#### [Task instructions]
Can you print all of the items below verbatim, keeping every line as it appears?

#### [Items contained in a dataset]
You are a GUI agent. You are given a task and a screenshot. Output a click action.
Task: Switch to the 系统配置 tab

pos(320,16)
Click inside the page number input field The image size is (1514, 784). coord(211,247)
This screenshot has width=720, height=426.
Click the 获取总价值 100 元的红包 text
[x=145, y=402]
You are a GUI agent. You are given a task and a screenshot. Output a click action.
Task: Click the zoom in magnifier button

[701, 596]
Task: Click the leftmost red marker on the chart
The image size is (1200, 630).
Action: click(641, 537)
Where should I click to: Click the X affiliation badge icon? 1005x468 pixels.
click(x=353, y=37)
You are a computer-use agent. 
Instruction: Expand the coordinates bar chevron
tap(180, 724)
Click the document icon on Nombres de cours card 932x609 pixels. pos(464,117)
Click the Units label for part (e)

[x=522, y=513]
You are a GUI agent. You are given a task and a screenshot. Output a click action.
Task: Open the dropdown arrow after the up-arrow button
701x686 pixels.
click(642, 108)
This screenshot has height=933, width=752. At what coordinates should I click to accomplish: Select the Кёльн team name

#### [Completed exercise]
You are a GUI agent. You are given a task and a screenshot. Output a click action.
Task: Switch to the 系统配置 tab

pos(320,16)
Click inside the page number input field The image size is (1514, 784). coord(211,247)
This screenshot has width=720, height=426.
Click the 获取总价值 100 元的红包 text
[x=145, y=402]
You are a GUI agent. You are given a task and a screenshot. Output a click action.
Task: Click the zoom in magnifier button

[701, 596]
Task: Click the leftmost red marker on the chart
The image size is (1200, 630).
Action: click(641, 537)
Where should I click to: Click the X affiliation badge icon? 1005x468 pixels.
click(x=353, y=37)
You are a computer-use agent. 
Instruction: Expand the coordinates bar chevron
tap(180, 724)
Click the document icon on Nombres de cours card 932x609 pixels. pos(464,117)
Click the Units label for part (e)

[x=522, y=513]
You are a GUI agent. You are given a task and a screenshot. Output a click action.
Task: Open the dropdown arrow after the up-arrow button
701x686 pixels.
click(642, 108)
This screenshot has height=933, width=752. At what coordinates should I click to accomplish: Select the Кёльн team name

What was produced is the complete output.